Tre anni e mezzo dopo la notte degli ermocopidi, venne rappresentata per la prima volta la Lisistrata di Aristofane. A un certo punto il corifeo si trovava in mezzo [274] a un gruppo di uomini con i falli eretti e gli diceva: «Siate ragionevoli, copritevi con i vostri mantelli, / che non vi veda qualcuno degli ermocopidi». Da questo passo gli studiosi hanno ragionevolmente desunto che le erme, quella notte, non erano state soltanto sfigurate nei volti. Anche i falli eretti sarebbero stati recisi. Con puntiglio accademico, Debra Hamel precisa che nella messa in scena della Lisistrata i falli «non erano reali, ma delle protesi».
Secondo la Lisistrata di Aristofane (e nessuno è più attendibile sul clima psichico ateniese) la tragedia è innanzitutto cosa di donne: «Non a caso le tragedie sono roba nostra; / non siamo altro che Poseidone e battello». La battuta è fulminante, se si riconosce l’allusione. Sofocle aveva dedicato due tragedie – oggi perdute – alla storia di Tiro. Si può immaginare che cosa sarebbe accaduto se si fossero salvate, al posto di Edipo re e di Edipo a Colono. Tiro, innamorata del fiume Enipeo, sospirava sulla sua riva quando Poseidone, dio del mare camuffato da fiume, la sedusse. Poi il dio tornò a immergersi nelle onde. Tiro partorì in segreto due gemelli e li espose in una culla a forma di battello. Perciò, dice Lisistrata, noi donne «non siamo altro che Poseidone e battello». In tre parole – e con sfrontato riferimento a una storia due volte trattata da un grande tragico – Aristofane aveva condensato l’inclinazione femminile a farsi dominare da un’idea fissa. E l’aveva definita come materia principe per ogni tragedia. Lisistrata lasciava intendere che i maschi non sarebbero stati capaci di offrire un materiale letterario altrettanto ricco. Più che alle sue origini dionisiache, la tragedia veniva ricondotta da Aristofane all’ossessività: nel desiderio di vendetta, nel ricordo di un orrore, nella smisuratezza di una passione. Elettra, Ecuba, Medea: in queste figure si riconosceva la peculiarità della tragedia. Aristofane teneva a mostrarsi irrispettoso verso ciò che più suscitava reverenza [275] e terrore. Così non poteva perdere l’occasione di riferirsi agli ermocopidi.

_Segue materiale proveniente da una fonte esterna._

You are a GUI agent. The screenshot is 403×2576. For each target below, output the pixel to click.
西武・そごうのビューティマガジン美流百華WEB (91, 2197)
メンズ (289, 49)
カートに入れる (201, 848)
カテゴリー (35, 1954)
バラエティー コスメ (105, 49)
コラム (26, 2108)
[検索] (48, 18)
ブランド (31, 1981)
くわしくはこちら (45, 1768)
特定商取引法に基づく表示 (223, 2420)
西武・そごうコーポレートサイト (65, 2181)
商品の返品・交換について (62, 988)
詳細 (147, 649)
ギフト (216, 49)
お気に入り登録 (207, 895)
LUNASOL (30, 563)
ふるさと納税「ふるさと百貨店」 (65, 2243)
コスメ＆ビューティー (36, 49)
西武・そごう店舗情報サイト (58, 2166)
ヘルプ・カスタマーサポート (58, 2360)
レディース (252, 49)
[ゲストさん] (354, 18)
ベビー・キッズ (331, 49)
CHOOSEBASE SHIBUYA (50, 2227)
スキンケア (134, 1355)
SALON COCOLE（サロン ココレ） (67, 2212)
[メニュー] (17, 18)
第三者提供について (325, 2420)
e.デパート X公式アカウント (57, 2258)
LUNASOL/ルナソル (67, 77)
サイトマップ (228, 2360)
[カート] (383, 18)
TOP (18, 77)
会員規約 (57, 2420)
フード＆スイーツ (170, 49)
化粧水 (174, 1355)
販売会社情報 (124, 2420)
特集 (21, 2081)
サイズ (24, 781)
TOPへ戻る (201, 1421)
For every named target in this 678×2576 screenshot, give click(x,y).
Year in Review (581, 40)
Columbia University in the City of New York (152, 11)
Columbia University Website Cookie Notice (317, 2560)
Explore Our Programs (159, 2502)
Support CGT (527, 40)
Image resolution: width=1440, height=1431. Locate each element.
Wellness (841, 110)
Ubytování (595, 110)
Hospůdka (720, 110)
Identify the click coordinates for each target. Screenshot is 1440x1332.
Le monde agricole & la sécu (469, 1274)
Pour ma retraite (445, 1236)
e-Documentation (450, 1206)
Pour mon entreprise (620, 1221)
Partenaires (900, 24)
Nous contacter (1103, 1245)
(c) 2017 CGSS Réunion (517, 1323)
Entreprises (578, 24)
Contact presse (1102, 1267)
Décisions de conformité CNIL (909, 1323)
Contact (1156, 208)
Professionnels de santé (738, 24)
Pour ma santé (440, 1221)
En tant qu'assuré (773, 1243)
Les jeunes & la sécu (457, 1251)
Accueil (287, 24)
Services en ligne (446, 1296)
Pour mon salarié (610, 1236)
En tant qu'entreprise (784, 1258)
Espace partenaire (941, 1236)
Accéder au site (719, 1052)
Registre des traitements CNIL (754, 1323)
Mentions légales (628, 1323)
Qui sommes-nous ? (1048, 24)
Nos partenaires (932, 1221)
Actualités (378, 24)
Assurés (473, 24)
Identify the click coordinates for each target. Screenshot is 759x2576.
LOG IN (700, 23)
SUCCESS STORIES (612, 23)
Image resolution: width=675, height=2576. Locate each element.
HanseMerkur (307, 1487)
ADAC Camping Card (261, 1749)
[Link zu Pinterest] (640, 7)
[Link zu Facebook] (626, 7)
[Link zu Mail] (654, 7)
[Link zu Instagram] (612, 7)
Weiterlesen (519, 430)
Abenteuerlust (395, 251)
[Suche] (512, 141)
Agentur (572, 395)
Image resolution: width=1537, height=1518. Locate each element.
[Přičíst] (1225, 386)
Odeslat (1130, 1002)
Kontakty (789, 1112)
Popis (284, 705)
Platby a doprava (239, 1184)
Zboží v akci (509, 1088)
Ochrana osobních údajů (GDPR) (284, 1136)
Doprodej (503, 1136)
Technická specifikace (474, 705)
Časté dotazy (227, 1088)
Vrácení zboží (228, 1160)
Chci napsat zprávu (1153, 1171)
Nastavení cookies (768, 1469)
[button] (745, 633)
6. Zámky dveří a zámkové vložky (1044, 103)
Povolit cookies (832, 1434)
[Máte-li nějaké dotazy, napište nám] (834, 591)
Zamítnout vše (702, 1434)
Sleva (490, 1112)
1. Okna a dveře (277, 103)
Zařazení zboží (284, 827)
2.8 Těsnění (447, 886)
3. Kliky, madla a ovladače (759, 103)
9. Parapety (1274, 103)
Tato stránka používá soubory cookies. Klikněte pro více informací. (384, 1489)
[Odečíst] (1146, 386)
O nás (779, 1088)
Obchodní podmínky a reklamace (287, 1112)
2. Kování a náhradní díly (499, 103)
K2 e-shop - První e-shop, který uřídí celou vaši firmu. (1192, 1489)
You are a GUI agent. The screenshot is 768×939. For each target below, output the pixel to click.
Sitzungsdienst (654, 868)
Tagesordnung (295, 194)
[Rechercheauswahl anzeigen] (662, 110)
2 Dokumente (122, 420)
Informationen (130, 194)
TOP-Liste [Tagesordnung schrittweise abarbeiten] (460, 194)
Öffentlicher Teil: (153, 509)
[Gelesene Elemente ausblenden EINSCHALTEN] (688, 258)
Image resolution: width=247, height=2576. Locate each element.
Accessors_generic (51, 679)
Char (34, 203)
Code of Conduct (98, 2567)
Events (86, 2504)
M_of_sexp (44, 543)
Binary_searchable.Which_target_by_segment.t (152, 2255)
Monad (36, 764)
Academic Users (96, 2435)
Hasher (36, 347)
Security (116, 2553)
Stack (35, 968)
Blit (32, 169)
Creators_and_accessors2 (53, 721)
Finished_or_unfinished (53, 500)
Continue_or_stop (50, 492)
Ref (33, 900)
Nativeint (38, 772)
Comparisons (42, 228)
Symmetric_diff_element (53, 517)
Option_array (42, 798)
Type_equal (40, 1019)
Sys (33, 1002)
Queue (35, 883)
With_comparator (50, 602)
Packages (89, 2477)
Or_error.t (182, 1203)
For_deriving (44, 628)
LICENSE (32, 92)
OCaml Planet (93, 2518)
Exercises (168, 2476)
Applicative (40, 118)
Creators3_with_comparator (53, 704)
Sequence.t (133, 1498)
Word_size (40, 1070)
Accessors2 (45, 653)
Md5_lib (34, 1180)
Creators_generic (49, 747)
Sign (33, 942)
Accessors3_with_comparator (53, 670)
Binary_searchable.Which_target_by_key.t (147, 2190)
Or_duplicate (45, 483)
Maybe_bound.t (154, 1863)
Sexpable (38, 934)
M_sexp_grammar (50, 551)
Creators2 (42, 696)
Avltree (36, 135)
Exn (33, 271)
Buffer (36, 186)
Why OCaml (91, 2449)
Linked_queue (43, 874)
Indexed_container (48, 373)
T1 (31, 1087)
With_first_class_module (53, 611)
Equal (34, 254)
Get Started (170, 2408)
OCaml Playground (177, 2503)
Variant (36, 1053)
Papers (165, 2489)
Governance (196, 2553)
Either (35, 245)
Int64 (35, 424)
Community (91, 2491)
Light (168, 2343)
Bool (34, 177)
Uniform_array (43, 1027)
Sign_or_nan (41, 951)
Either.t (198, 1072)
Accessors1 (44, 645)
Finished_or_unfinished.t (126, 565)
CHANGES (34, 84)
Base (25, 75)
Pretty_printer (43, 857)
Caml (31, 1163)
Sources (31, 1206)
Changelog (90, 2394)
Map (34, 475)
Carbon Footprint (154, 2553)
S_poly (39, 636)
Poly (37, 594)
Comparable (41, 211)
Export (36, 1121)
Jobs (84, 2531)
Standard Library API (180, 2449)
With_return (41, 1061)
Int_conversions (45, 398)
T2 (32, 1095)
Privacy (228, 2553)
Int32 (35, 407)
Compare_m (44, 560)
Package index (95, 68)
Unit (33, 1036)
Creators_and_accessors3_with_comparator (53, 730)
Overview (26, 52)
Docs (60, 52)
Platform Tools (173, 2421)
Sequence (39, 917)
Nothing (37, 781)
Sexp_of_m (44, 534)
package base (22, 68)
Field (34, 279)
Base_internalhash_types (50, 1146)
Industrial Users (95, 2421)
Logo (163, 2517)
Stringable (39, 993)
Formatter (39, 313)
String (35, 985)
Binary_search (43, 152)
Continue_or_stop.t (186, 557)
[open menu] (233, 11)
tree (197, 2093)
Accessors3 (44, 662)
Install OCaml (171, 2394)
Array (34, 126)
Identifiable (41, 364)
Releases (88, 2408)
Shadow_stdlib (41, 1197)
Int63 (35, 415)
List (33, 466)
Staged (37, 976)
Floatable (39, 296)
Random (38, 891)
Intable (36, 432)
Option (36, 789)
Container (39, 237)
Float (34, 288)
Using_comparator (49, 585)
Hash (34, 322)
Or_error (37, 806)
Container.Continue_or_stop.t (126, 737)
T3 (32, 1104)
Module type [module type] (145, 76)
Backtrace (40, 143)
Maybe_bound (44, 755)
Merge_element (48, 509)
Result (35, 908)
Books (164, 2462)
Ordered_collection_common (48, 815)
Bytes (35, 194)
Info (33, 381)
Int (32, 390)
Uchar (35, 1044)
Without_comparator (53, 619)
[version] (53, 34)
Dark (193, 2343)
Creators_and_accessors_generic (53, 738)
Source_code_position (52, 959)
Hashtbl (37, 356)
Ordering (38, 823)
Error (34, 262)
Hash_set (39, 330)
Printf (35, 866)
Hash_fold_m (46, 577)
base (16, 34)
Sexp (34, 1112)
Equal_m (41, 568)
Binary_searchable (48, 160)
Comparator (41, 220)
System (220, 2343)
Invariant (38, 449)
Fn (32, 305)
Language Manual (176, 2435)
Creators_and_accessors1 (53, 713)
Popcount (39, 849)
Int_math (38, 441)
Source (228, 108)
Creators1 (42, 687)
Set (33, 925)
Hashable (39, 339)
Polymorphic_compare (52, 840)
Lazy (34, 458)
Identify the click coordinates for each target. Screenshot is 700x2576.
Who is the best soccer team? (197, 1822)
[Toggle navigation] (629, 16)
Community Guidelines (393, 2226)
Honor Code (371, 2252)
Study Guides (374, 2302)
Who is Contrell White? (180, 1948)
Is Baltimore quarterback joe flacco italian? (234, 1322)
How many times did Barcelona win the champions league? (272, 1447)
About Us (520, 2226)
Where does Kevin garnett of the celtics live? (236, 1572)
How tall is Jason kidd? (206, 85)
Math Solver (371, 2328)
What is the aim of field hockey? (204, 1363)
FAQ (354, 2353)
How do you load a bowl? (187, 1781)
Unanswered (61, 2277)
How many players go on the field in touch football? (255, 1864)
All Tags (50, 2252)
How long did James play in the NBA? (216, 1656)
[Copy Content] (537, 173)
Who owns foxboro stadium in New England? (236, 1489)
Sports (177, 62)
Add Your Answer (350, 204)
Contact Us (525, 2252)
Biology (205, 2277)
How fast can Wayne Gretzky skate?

Le eterie erano «compagnie» informali di giovani, per lo più appartenenti alle classi alte. Il numero dei soci oscillava fra i quindici e i trenta. Quando gli Ateniesi si accorsero della mutilazione delle erme, pensarono subito a qualche eteria. Ma dovevano essere state più d’una, perché la devastazione era ovunque nella città. Vari giorni dopo, un certo Dioclide raccontò che in piena notte, vicino al teatro di Dioniso, si era imbattuto in un assembramento di circa trecento uomini, divisi in gruppi di quindici o venti. Li illuminava la luna piena. Veniva subito da pensare a una riunione di varie eterie che complottavano qualcosa. Dioclide nominò quarantadue uomini che aveva riconosciuto. In seguito fu accertato che la sua versione era falsa. Quella notte non c’era la luna piena, ma la luna nuova. Eppure, al momento, la sua versione suonò plausibile. E fu subito collegata, secondo Tucidide, a un tentativo di rovesciare il regime democratico. Questo era Atene: le erme non soltanto stavano davanti ai templi e ai santuari, ma davanti ai crocicchi o alle case dei privati. Erano qualcosa che chiunque non poteva non vedere ogni giorno. Nulla di più consueto. Ma erano l’immagine di un dio. Colpirle significava colpire il sensorio della città, che stava per lanciarsi in una guerra temeraria: la spedizione in Sicilia. Alcuni studiosi moderni hanno provato a sostenere che la notte degli ermocopidi fu una bravata di giovani viziati e insolenti. Ma era una bravata per cui ventidue uomini furono condannati a morte e vari altri dovettero fuggire in esilio. Una volta scoperto che la sua storia era inventata, anche Dioclide subì l’esecuzione capitale. La notte degli ermocopidi rimane un caso irrisolto. Il primo a dirlo fu Tucidide, che poteva saperne più di chiunque altro sia vissuto dopo di lui: «Nessuno, né allora né in seguito, ha potuto dire con certezza qualcosa su coloro che commisero il crimine». Un punto [276] tuttavia è sicuro e fa pensare: la notte degli ermocopidi era strettamente connessa con lo scandalo dei Misteri, che invischiò Alcibiade. Teucro, l’accusatore degli ermocopidi che alla fine venne creduto e con la sua testimonianza fece condannare a morte quindici uomini, aveva riconosciuto di essere stato coinvolto in una celebrazione privata dei Misteri.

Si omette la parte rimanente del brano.